In den letzten Jahren erhielt ich immer wieder mal eine Facebook-Nachricht von ihm. Zuerst harmlos im Sinne von „Wie geht’s?“ Darauf habe ich unverfänglich geantwortet. Vor einem Jahr schrieb er: „Jetzt längts. I bringe mi um.“ Darauf habe ich nicht geantwortet. Gestern schrieb er mir nun: „Sie sind schuld, dass ich 4 Jahre in einem Heim war. Obwohl die anderen auch viel Scheiss gemacht haben.“ Hoppla, ich interpretierte natürlich sofort, dass er nach wie vor keinen Frieden darüber hat, in einem Heim gewesen zu sein. Meine Phantasie ging mit mir durch und ich stellte mir vor, wie es wäre, wenn dieser Junge, der nun ein erwachsener Mann ist, mir in irgendeiner Weise nachstellen würde mit böser Absicht um mir „heimzuzahlen“ was ich ihm angeblich angetan habe - wenn ich also so zu sagen zu seinem Sündenbock würde, weil er nach wie vor mit dem Leben nicht klar zu kommen scheint. Für mich ein sehr ungemütlicher Gedanke. Ich sehe keine Handlungsmöglichkeit um abschätzen zu können wie ernst ich seine Anklage nehmen muss. Was würden Sie tun bzw. lassen? Auf Facebook hat er keinen Zugang zu meinem Account, er kann mir lediglich eine Nachricht aufs Mail schreiben von Facebook aus. Mit dem Löschen meines Accounts ist es nicht gemacht. MIt den heutigen Möglichkeiten kann er mich auch auf andere Art ausfindig machen, wenn er das will. Er war/ist ziemlich clever.
Guten Tag Wanjiku
Sie schreiben, dass Sie beunruhigt sind und Sie dieser Entscheid aus Ihrer beruflichen Vergangenheit wieder beschäftigt. Sie beobachten sich auch kritisch und erkennen, dass die Filme in Ihrem Kopfkino Ihre eigenen Phantasien wiederspiegeln.
Aus Ihrem Bericht lese ich, dass der Schüler den Kontakt zu Ihnen ganz unkompliziert und ohne Vorwürfe hin und wieder gesucht hat. Und dies trotz des für ihn einschneidenden Wechsels in ein Heim.
Von Ihrer Seite her wurde die Beziehung weniger bewusst gestaltet. Auf die Facebook-Nachrichten seinerseits haben Sie unverfänglich geantwortet, jedoch den Kontakt nicht bewusst abgeschlossen und beendet. Vor einem Jahr hat er Sie kontaktiert und eine Suiziddrohung ausgesprochen, darauf haben Sie nicht mehr geantwortet.
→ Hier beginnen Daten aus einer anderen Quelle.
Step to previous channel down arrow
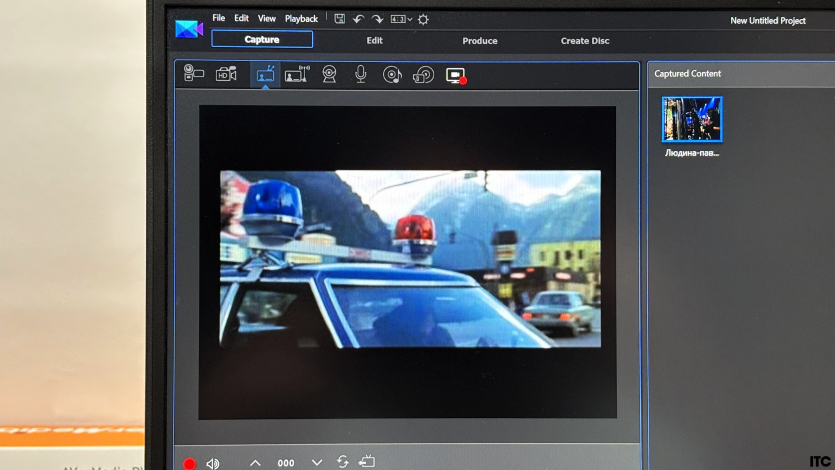 point(317,463)
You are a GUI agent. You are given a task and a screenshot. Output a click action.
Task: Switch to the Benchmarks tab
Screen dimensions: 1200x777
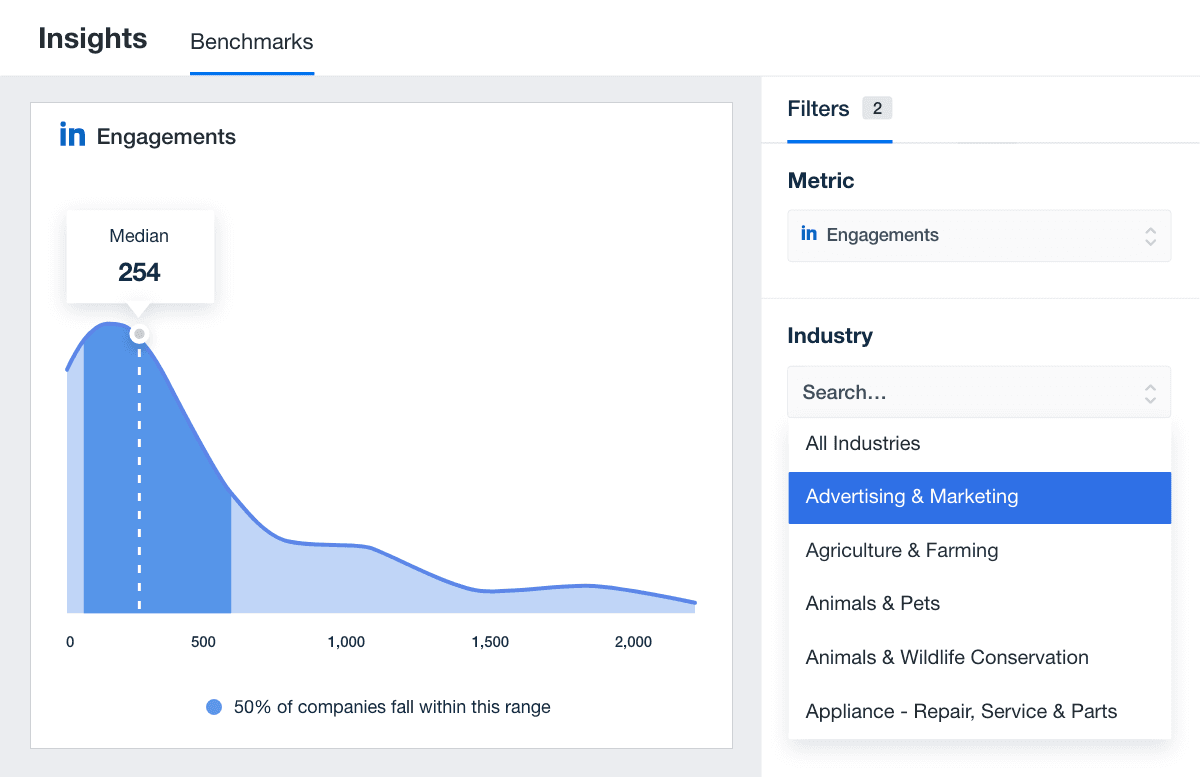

Für Ihren ehemaligen Schüler ist dies keine klare Botschaft. Ich kann mir vorstellen, dass diese erneute Kontaktaufnahme eine Fortsetzung dieser ungeklärten Beziehung ist. Er legt ein Stück Holz nach und fordert von Ihnen eine Stellungnahme.
Ich denke, es ist wichtig, dass Sie für sich klären, wie Sie diese Beziehung allenfalls weitergestalten oder beenden wollen.
Sie haben ganz unterschiedliche Möglichkeiten:
• nachfragen wie es ihm geht
• auf seinen Vorwurf eingehen und ihm aufzuzeigen, dass Lehrpersonen nicht über so viel Einfluss und Macht verfügen, dass sie eine Heimeinweisung eines Schülers veranlassen können
• ihm allenfalls anbieten, sich mit ihm zu treffen
• ihm mitteilen, dass Sie den Kontakt mit ihm beenden möchten
• …
Ich hoffe, diese Varianten zeigen Ihnen Handlungsmöglichkeiten auf.